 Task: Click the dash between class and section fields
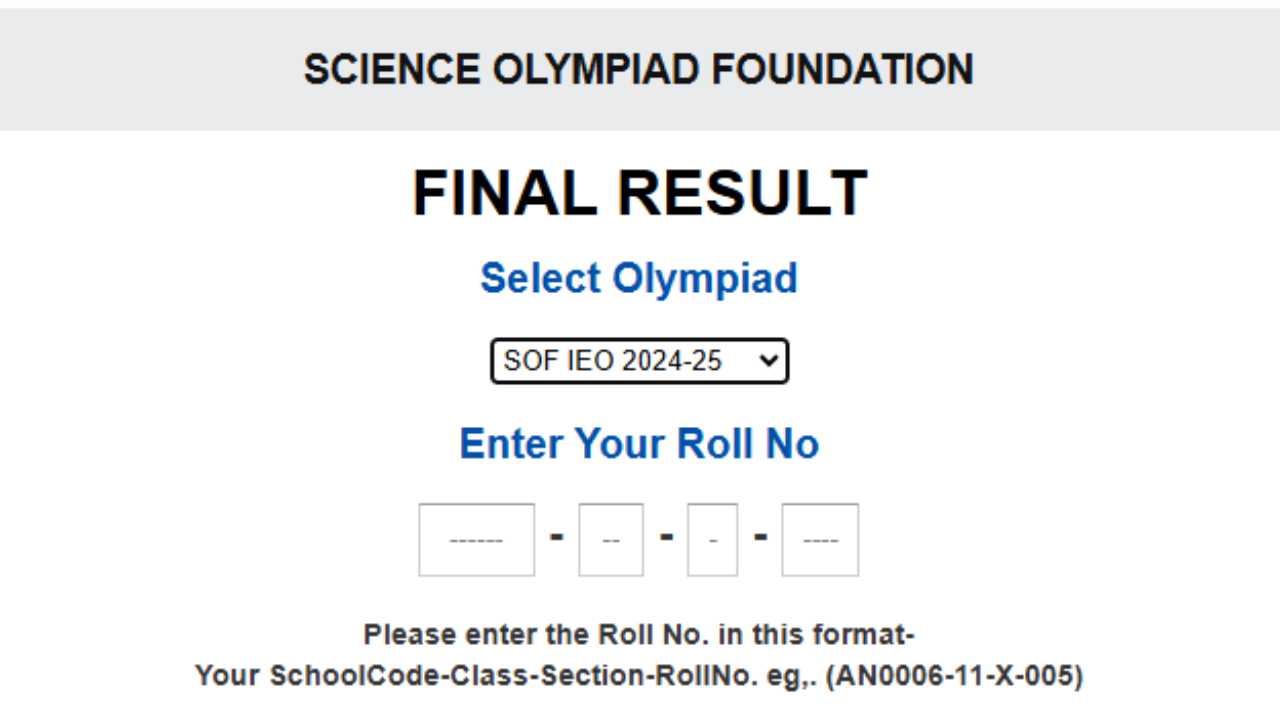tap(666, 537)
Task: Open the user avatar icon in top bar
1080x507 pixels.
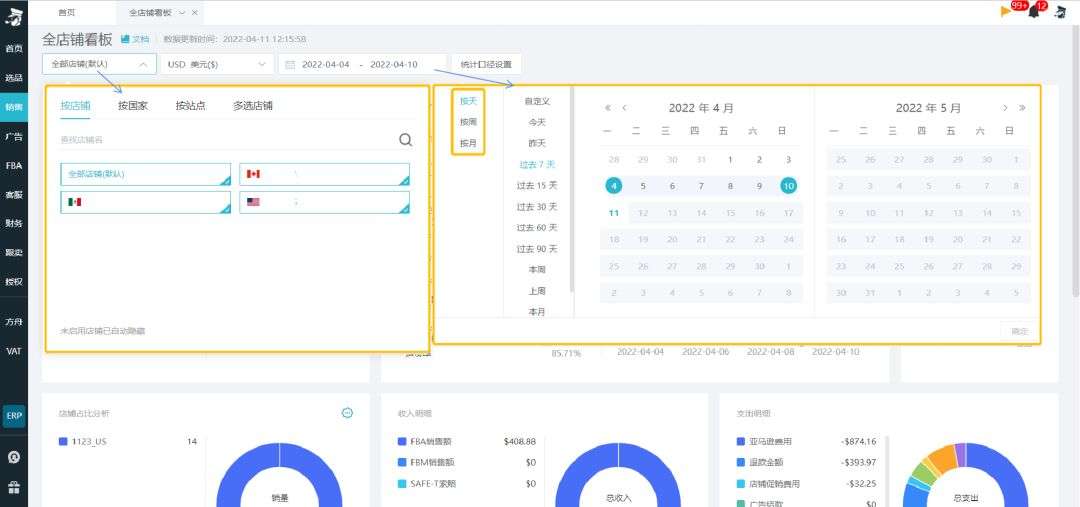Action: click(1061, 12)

---

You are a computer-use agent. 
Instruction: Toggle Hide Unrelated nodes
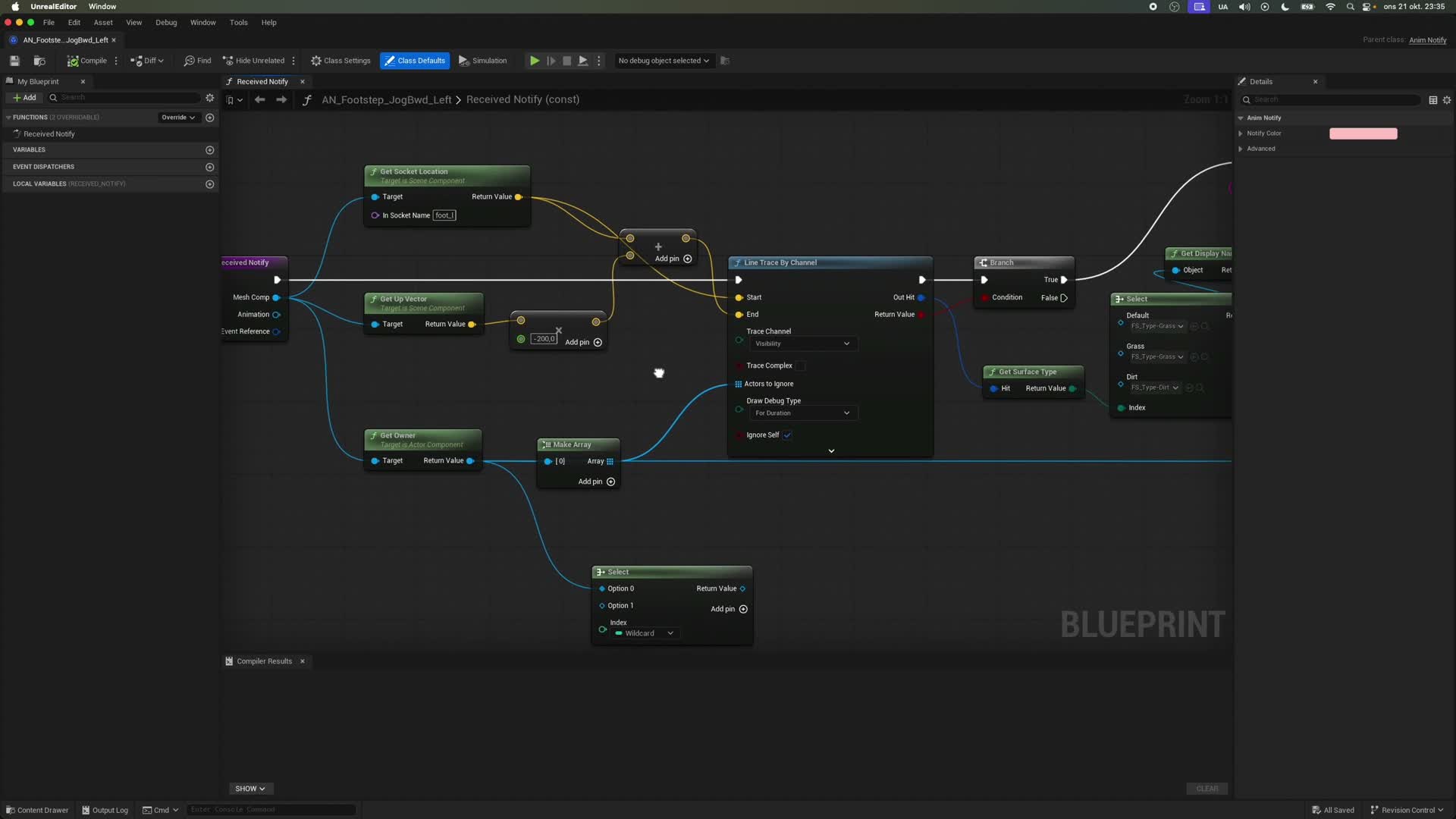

◆ Task prompt
Beginning with the line holding "You are a computer-use agent." and ending with the line holding "Instruction: Toggle Hide Unrelated nodes", write out the stretch of material above exactly; add no further lines.

◆ Problem solution
You are a computer-use agent. 
Instruction: Toggle Hide Unrelated nodes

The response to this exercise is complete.